-- start of MATERIAL PROVIDED --

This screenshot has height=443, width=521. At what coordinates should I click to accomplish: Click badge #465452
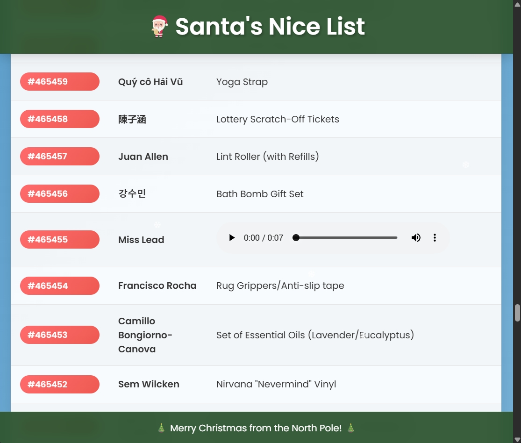click(x=60, y=385)
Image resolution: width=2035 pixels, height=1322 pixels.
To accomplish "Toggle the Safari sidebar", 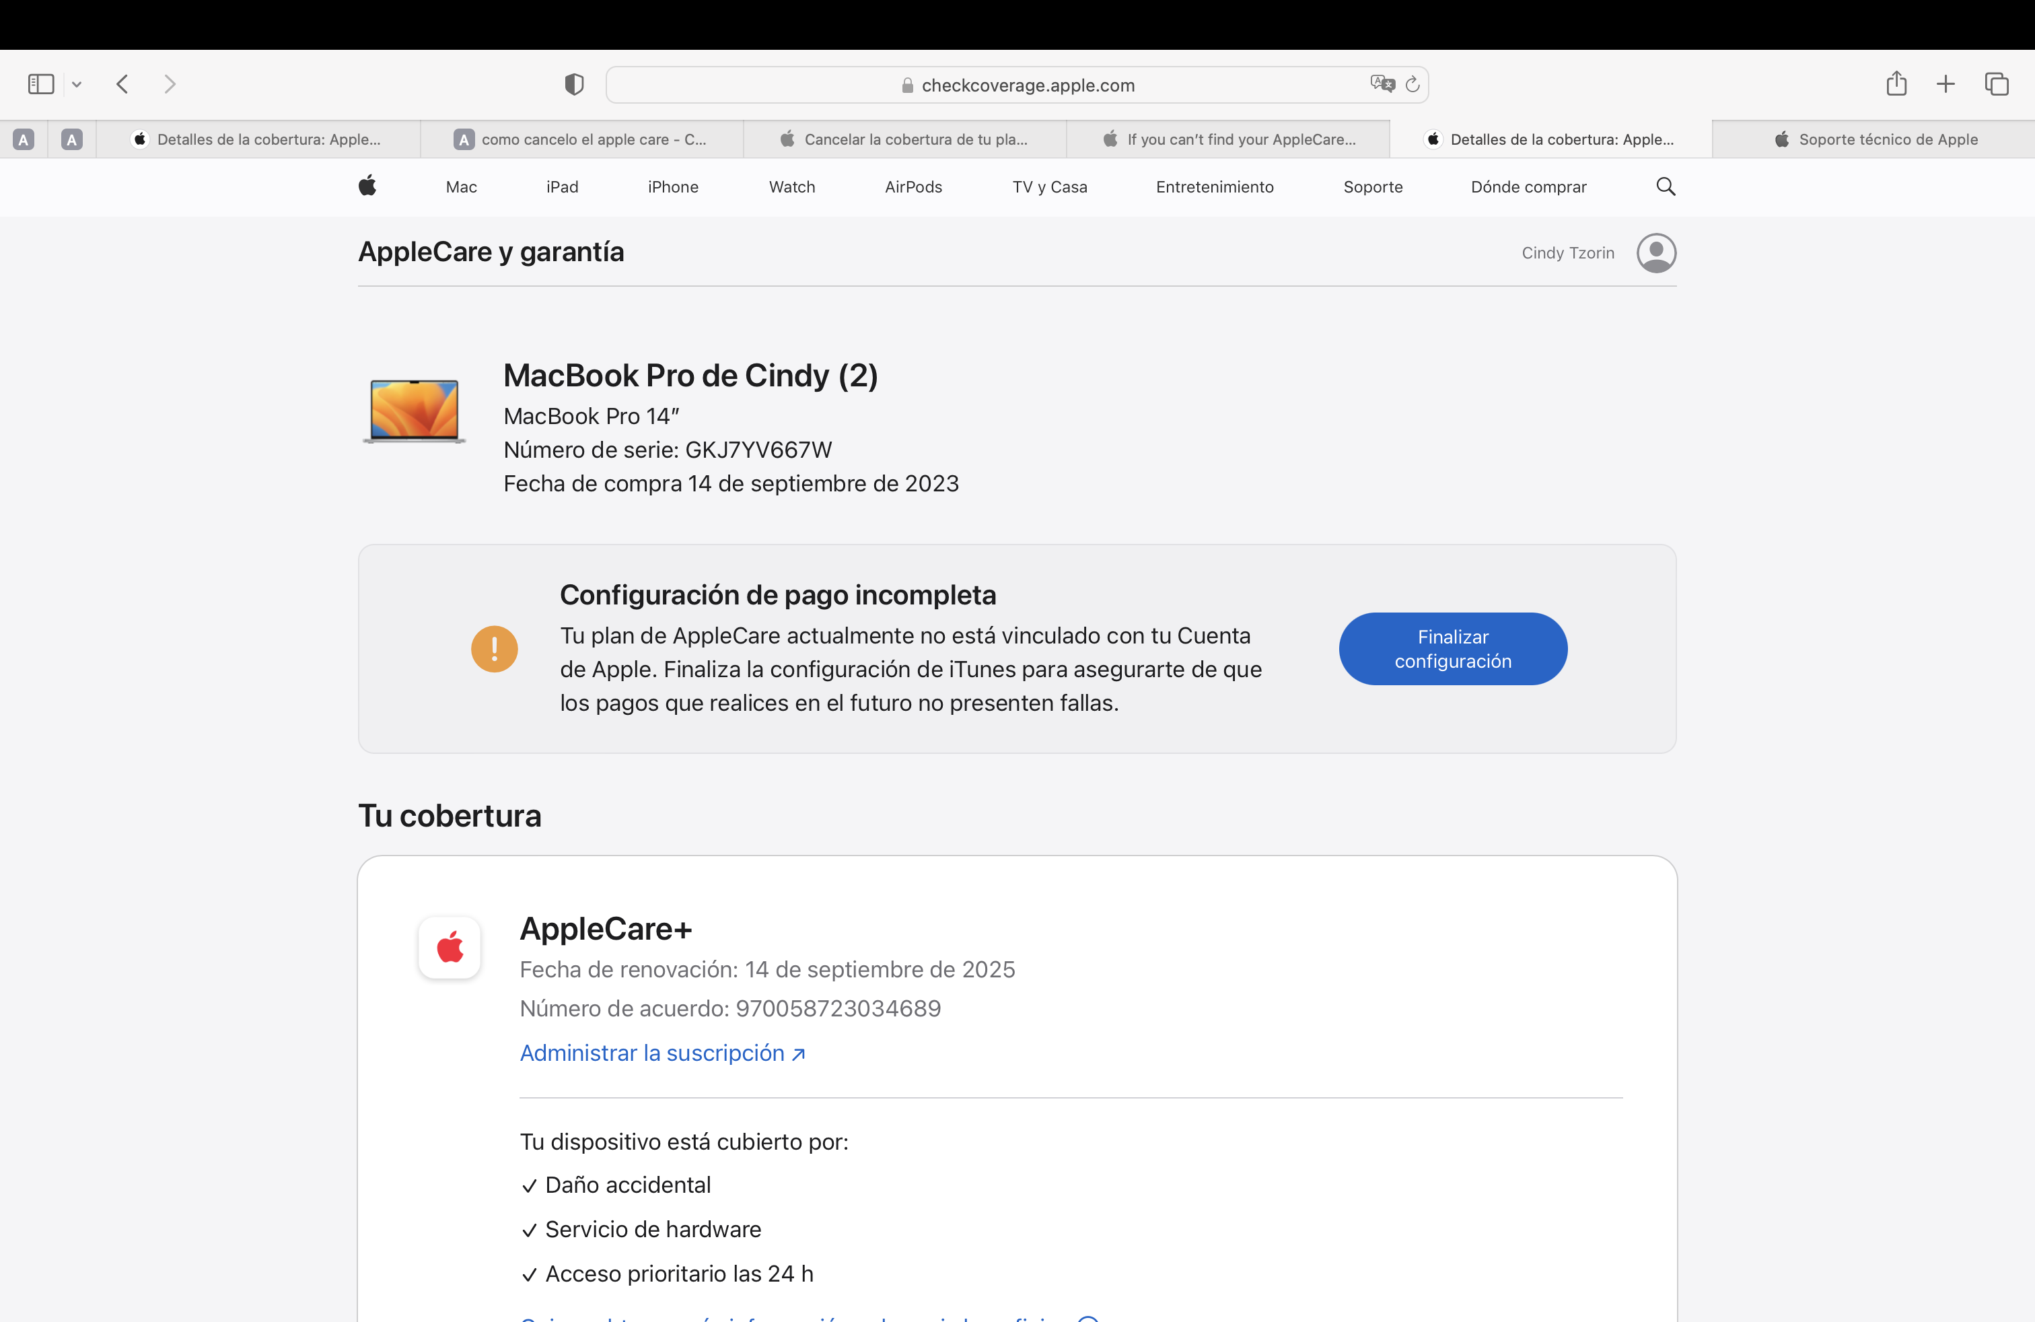I will click(41, 84).

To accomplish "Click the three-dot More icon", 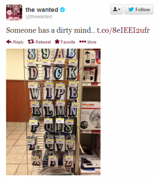I will [x=83, y=42].
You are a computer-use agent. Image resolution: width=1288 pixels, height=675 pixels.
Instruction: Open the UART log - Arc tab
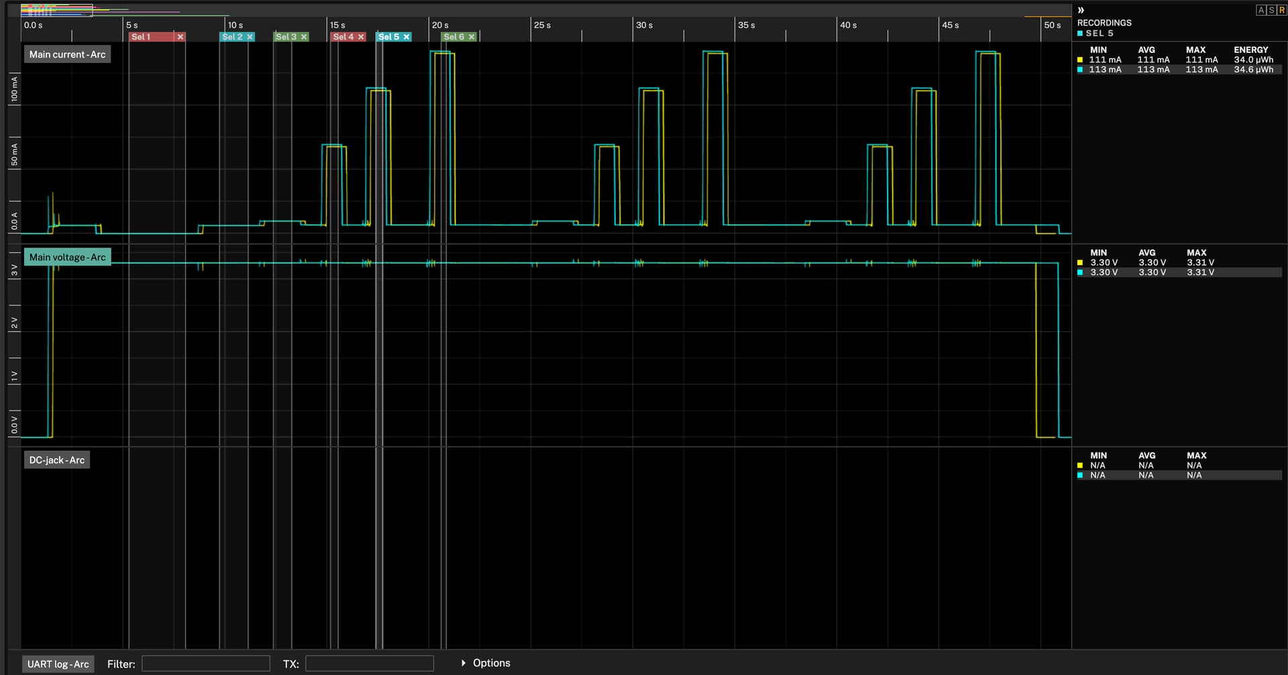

-- end of MATERIAL PROVIDED --

TASK DETAILS – List every line in the lines above that contains the string "height", treating case as significant.

WRITTEN RESPONSE –
This screenshot has height=443, width=521. At what coordinates should I click to accomplish: Click badge #465452
Image resolution: width=2035 pixels, height=1322 pixels.
You are a computer-use agent. Image resolution: width=1288 pixels, height=675 pixels.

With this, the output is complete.